_PROVIDED TEXT_.
* Start *
Re: FlinkML NeuralNetworks

Asking as someone that never did NN on Flink, would you implement it using
JCuda? And would you implement it with model parallelization? Is there any
theoretical limit to implement "model and data parallelism" in Flink? If
you don't use GPUs and you don't parallelize models and data at the same
time, what is your motivation to do such a thing on Flink instead of a
local enviroment that would probably be more performant on a certain degree?

2016-02-12 14:58 GMT+01:00 Trevor Grant <[hidden email]>:

> Agreed. Our reasoning for for contributing straight to Flink was we plan on
> doing a lot of wierd monkey-ing around with these things, and were going to
> have to get our hands dirty with some code eventually anyway. The LSTM
> isn't *that* difficult to implement, and it seems easier to write our own
> than to understand someone else's insanity.
>
> The plan is to get a 'basic' version going, then start tweaking the special
> cases. We have a use case for bi-directional, but it's not our primary
> motivation. I have no problem exposing new flavors as we make them.
>
> tg
>
>
> Trevor Grant
> Data Scientist
> https://github.com/rawkintrevo
> http://stackexchange.com/users/3002022/rawkintrevo
> http://trevorgrant.org
>
> *"Fortunate is he, who is able to know the causes of things." -Virgil*
>
>
> On Fri, Feb 12, 2016 at 7:51 AM, Suneel Marthi <[hidden email]>
> wrote:
>
> > On Fri, Feb 12, 2016 at 8:45 AM, Trevor Grant <[hidden email]>
> > wrote:
> >
> > > Hey all,
> > >
> > > I had a post a while ago about needing neural networks. We
> specifically
> > > need a very special type that are good for time series/sensors called
> > > LSTM. We had a talk about pros/cons of using deeplearning4j for this
> use
> > > case and eventually decided it made more sense to implement in native
> > Flink
> > > for our use case.
* End *
_WORK REQUIRED_.
In the Flink neural networks thread, why does Trevor Grant's team choose to contribute straight to Flink and write its own LSTM? Answer in one to three sentences.

_DATA SHOWN_.
* Start *
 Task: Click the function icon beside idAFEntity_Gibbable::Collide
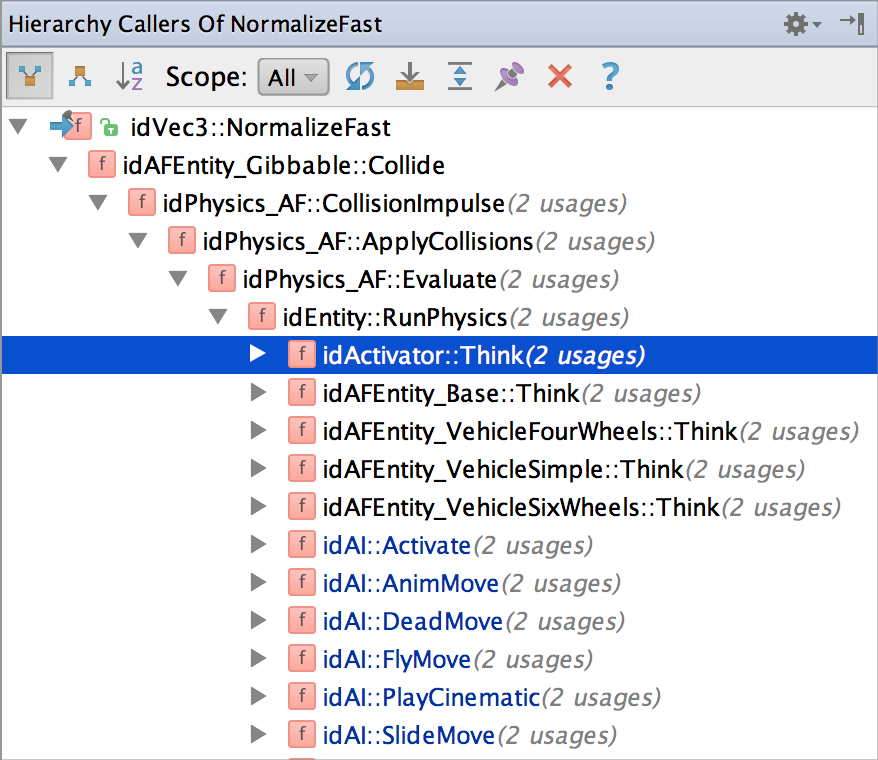101,165

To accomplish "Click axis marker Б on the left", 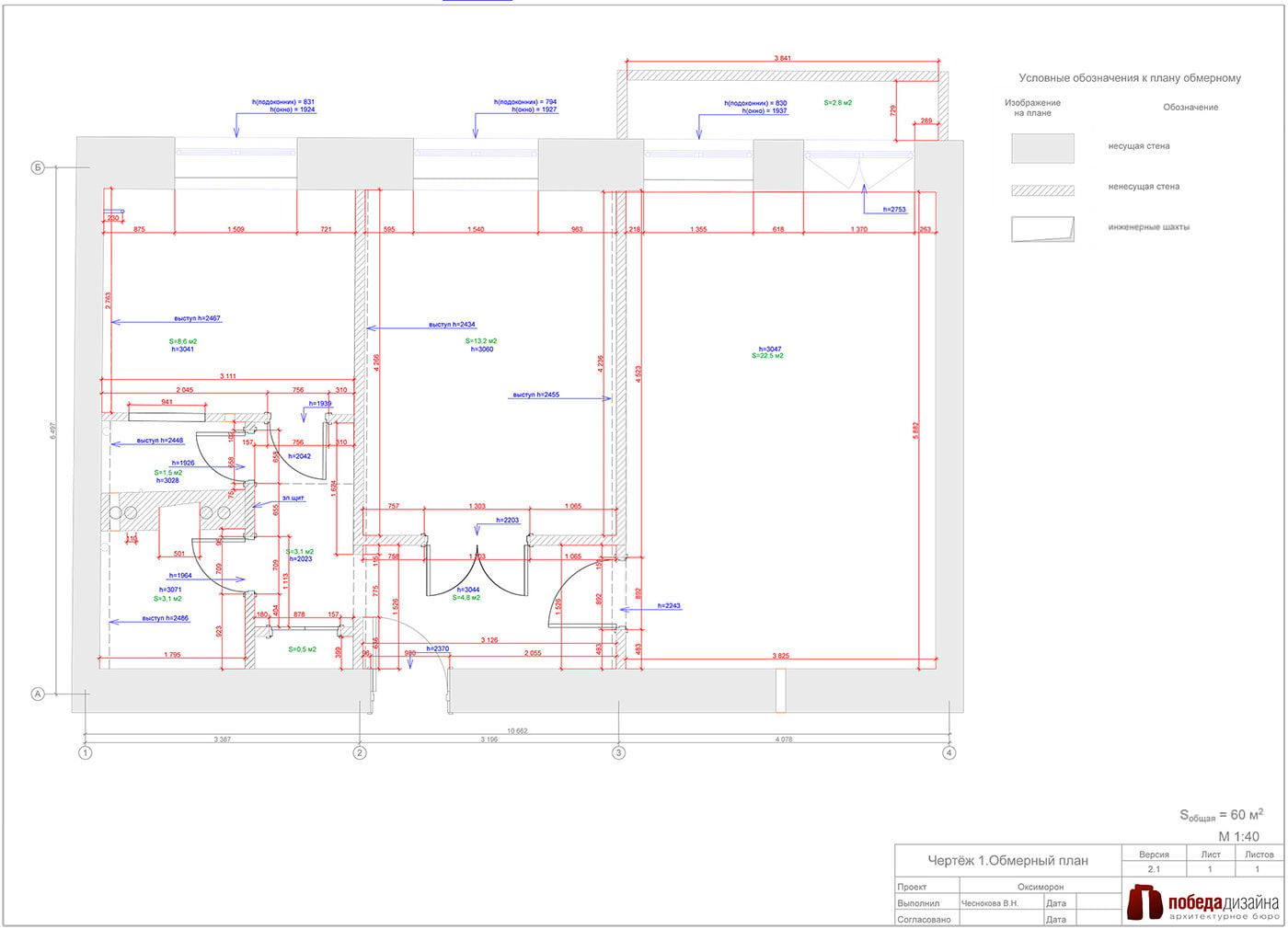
* End *
_THE COMPLETED TASK_.
The team plans to do a lot of unusual experimenting with these networks and would have to work directly with the code eventually anyway. The LSTM isn't that difficult to implement, and writing their own seemed easier than trying to understand someone else's code.